As was the case during Covid, sometimes the value of a community asset like Levitt AMP becomes more poignant in challenging times, and so it proved for the rural town of Whitesburg, Ky. While the Cowan Community Center-presented Levitt AMP Music Series got off to a fantastic start, drawing a record-high audience for GRAMMY-winner Suzy Bogguss in late June, one month later catastrophic flooding brought daily life in Whitesburg and the surrounding communities to a standstill. Some might have called off the rest of the series, but the Cowan folks managed to salvage the last three concerts on the schedule at a makeshift new location, giving the town’s beleaguered residents a welcome bit of respite from the arduous recovery process. “The basic thing is, we just thought folks needed it,” says Levitt AMP Whitesburg coordinator Steven Ruth. “We will be going into the next year with the idea that this is going to be a long-term healing process for a lot of people, and this [series] is going to be a part of it.”

Just over 80 miles away, fellow AMP grantee Middlesboro Main Street in Middlesboro, Ky. demonstrated inspiring neighborly spirit, raising more than $5,000 to aide Whitesburg during fundraisers at its Levitt AMP Music Series.

Another example of the special role Levitt AMP plays in communities was found in Fort Smith, Arkansas, home to a community of former Louisiana residents displaced by Hurricane Katrina.  A last-minute Levitt AMP Fort Smith cancellation this summer left Talicia Richardson, Executive Director of 64.6 Downtown, crowdsourcing local musicians in search of a replacement. She found one in New Orleans’ To Be Continued Brass Band, who stepped in and provided a riveting show that resonated especially for the city’s Louisiana community.

The New Respects take a bow at Levitt AMP Utica.

“At the end of the day, no one in the audience knew what we had to go through,” Richardson says. “And to see photos of people up, dancing, enjoying themselves, people from the 9th Ward of New Orleans who relocated to the area after Katrina sitting in the front row… Just a wide array of people of different hues sitting in the audience and enjoying the music. It really was a meeting on the lawn with friends and family.”

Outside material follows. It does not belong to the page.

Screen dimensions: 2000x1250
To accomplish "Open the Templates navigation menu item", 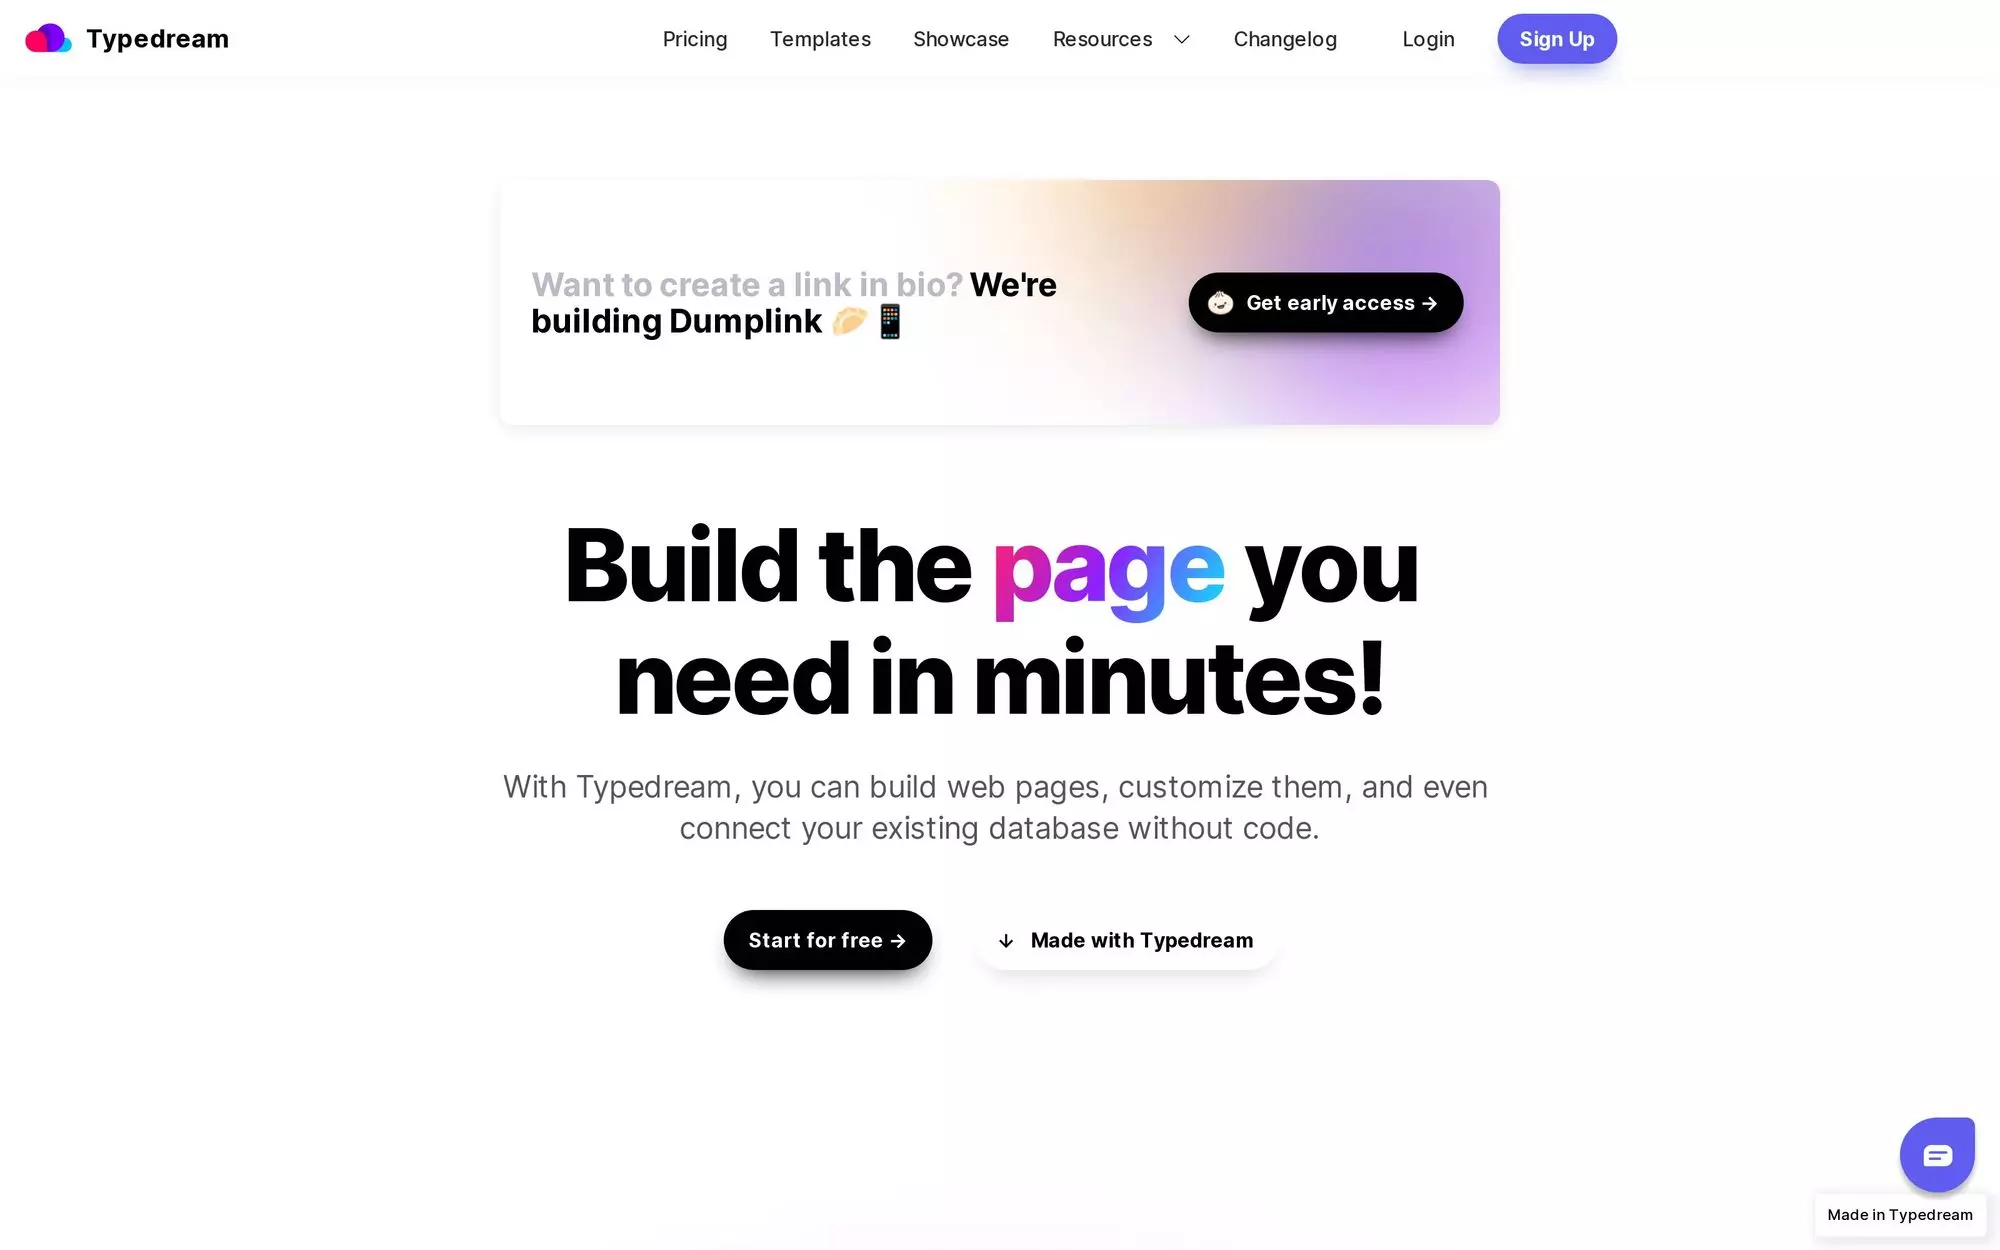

Looking back on this concert season, one can find countless similar stories of resilience, serendipity, and connection, with the power of free music uniting people of all ages and backgrounds in towns and cities across the country. While the 2022 season fades into the rearview mirror, plans are already underway for 2023, in which the Levitt network will continue to grow with grantee partners in new locations, deeper community partnerships, and myriad opportunities to dance, celebrate, connect, and build community through music. We can’t wait to see you all back on the lawn next year!